Researchers designing and testing the 'classroom of the future' have found that multi-touch, multi-user desks can boost skills in mathematics.
New results from a 3-year project working with over 400 pupils, mostly 8-10 year olds, show that collaborative learning increases both fluency and flexibility in maths. It also shows that using an interactive 'smart' desk can have benefits over doing mathematics on paper.
Using multi-touch desks in the new classroom, the children were able to work together in new ways to solve and answer questions and problems using inventive solutions. Seeing what your friends are doing, and being able to fully participate in group activities, offers new ways of working in class, the researchers say. The 'Star Trek classroom' could also help learning and teaching in other subjects.
The findings published in the journal Learning and Instruction, show that children who use a collaborative maths activity in the SynergyNet classroom improve in both mathematical flexibility and fluency, while children working on traditional paper-based activities only improve in flexibility.
During the project, the team found that 45% of students who used NumberNet increased in the number of unique mathematical expressions they created after using NumberNet, compared to 16% of students in the traditional paper-based activity.
Lead researcher, Professor Liz Burd, School of Education, Durham University, said: "Our aim was to encourage far higher levels of active student engagement, where knowledge is obtained by sharing, problem-solving and creating, rather than by passive listening. This classroom enables both active engagement and equal access.
"We found our tables encouraged students to collaborate more effectively. We were delighted to observe groups of students enhancing others' understanding of mathematical concepts. Such collaboration just did not happen when students used paper-based approaches."
The Durham University team designed software and desks that recognize multiple touches on the desktop using vision systems that see infrared light. The project called SynergyNet set out to integrate a fully collaborative system of desks, building it into the fabric and furniture of the classroom. The new desks with a 'multi-touch' surface are the central component, and these are networked and linked to a main smartboard.
In terms of current teaching, the new system means that the 'move-to-use' whiteboard is by-passed and the new desks can be both screen and keyboard. The desks act like multi-touch whiteboards and several students can use any one desk at once.
The technology allows all students to take part as opposed to one individual dominating.

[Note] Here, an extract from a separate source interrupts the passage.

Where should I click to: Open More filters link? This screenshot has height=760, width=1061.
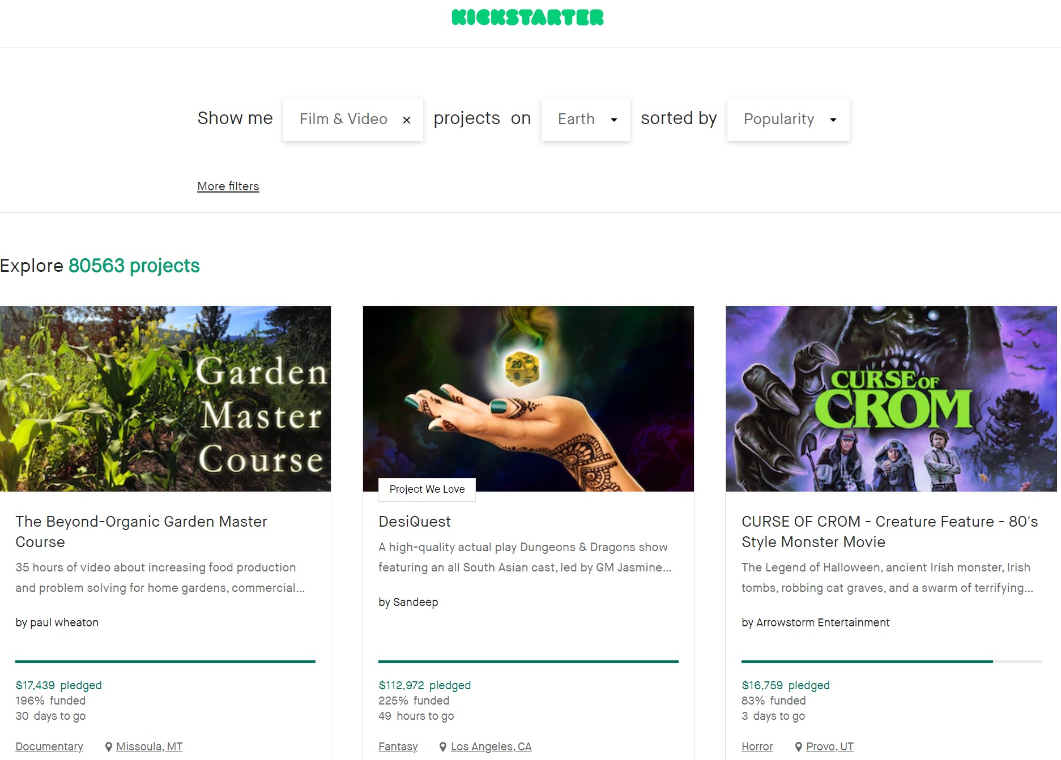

Researcher, Emma Mercier, School of Education, Durham University, said: "Cooperative learning works very well in the new classroom because the pupils interact and learn in a different way. The children really enjoy doing maths in this way and are always disappointed when you turn the desks off!

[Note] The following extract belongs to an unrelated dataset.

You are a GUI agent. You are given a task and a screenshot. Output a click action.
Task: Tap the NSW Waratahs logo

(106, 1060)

"We can achieve fluency in maths through practice, however, boosting a pupil's ability to find a range of solutions to arithmetic questions is harder to teach. This classroom can help teachers to use collaborative learning to improve their pupils' flexibility in maths."
The teacher plays a key role in the classroom and can send tasks to different tables to individuals and groups. The teacher can also send one group's answers on to the next group to work on and add to, or to the board for a class discussion. A live feed of the desks goes directly to the teacher who can intervene quickly to help an individual while allowing the group work to continue.
Professor Steve Higgins said: "Technology like this has enormous potential for teaching as it can help the teacher to manage and to orchestrate the learning of individuals and groups of learners to ensure they are both challenged and supported so that they can learn effectively."
Such a classroom may be some way off being a regular feature of schools across the world due to the costs in setting it up, and the level of support needed to make it work, however, in just 3 years the project team have noted major improvements in the technology, and a reduction in costs.
The researchers also recognise that task management in the class environment is an issue requiring thought and planning, but the overall potential of the new classroom for improved numeracy, learning, and on-going assessment is very good.
The project has worked with 12 different schools in the North East. SynergyNet is one of eight technology enhanced learning research projects funded by the ESRC and EPSRC as part of the £12M Teaching and Learning Research Programme into Technology Enhanced Learning.
The project is an inter-disciplinary collaboration at Durham University between the School of Education, the Department of Psychology and the Department of Computer Science.